Football field-sized kite powers latest heavy freight ship

A kite the size of a football field will provide most of the power for a German heavy freight ship set to launch in December.

The Beluga shipping company that owns the 460-foot Beluga said it expects the kites to decrease fuel consumption by up to 50% in optimal cases as well as a cutback of the emission of greenhouse gases on sea by 10 to 20%. Interestingly, the ship will be hauling windmills from Esbjerg, Denmark to Houston, Texas.

The company that makes the kite for the German transport, SkySails, has made kites for large yachts but is targeting commercial ships with new, larger kites. And it has the ambitious goal of equipping 1,500 ships with kites by 2015.

The SkySails system consists of a towing kite with rope, a launch and recovery system and a control system for the whole operation. The control system acts like the autopitot systems on an aircraft, the company says. Autopilot software sends and receives data about the sail etc to make sure the sail is set at its optimal position.

The company also says it provides an optional weather routing system so that ships can sail into optimal wind conditions.The kites typically fly at about 1,000 feet above sea level, thereby tapping winds that can be almost 50% stronger than at the surface.

Skysail isn't the only company pioneering kite technology. A US company, KiteShip, in Martinez, Calif., has been building ultra-large kites mostly for the private yachting sector, with plans to expand into cargo and cruise vessels.

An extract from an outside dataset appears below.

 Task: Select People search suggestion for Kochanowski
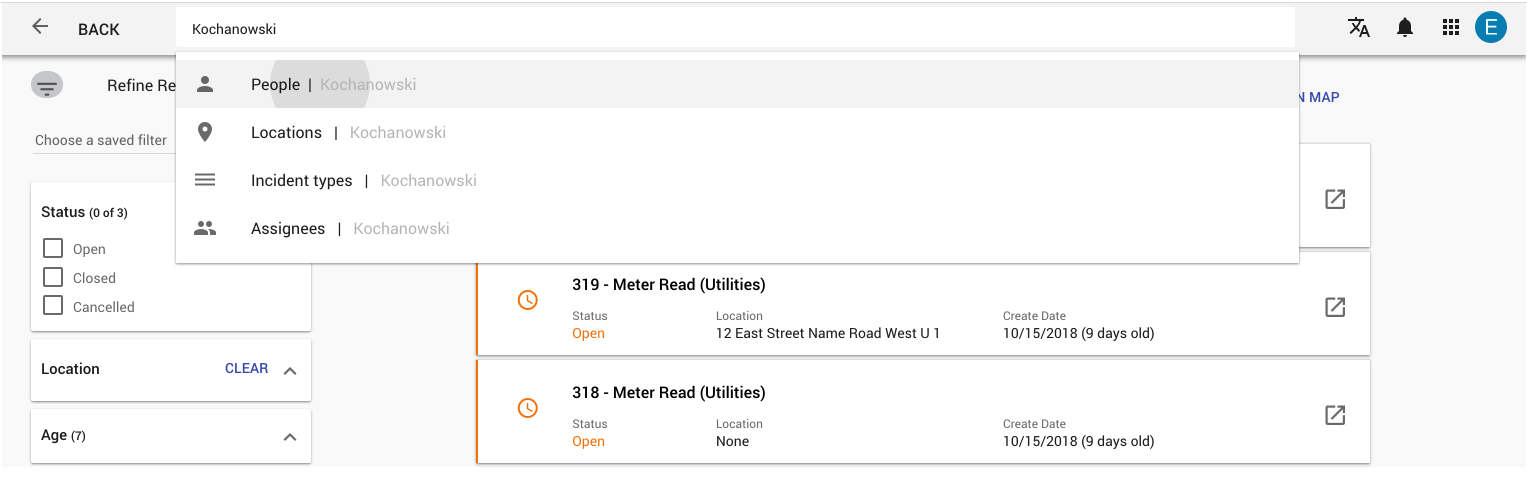tap(737, 85)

Not everyone is sold on the kites however. In an article in the Atlanta Journal Constitution today, John Barnes, editor of Marine Engineers Review, a marine engineering magazine in London, said the jury's still out on kite propulsion systems. "This could work, but there is an extra cost entailed, and it won't make much sense if the price of fuel falls back," he said. "It seems to be a practical approach, but we still need to see what the benefits and penalties will be."One hurdle is the costs associated with the hiring of crews to actually tend the kites. Another: drawback: The system obviously won't work in a head wind, the article stated.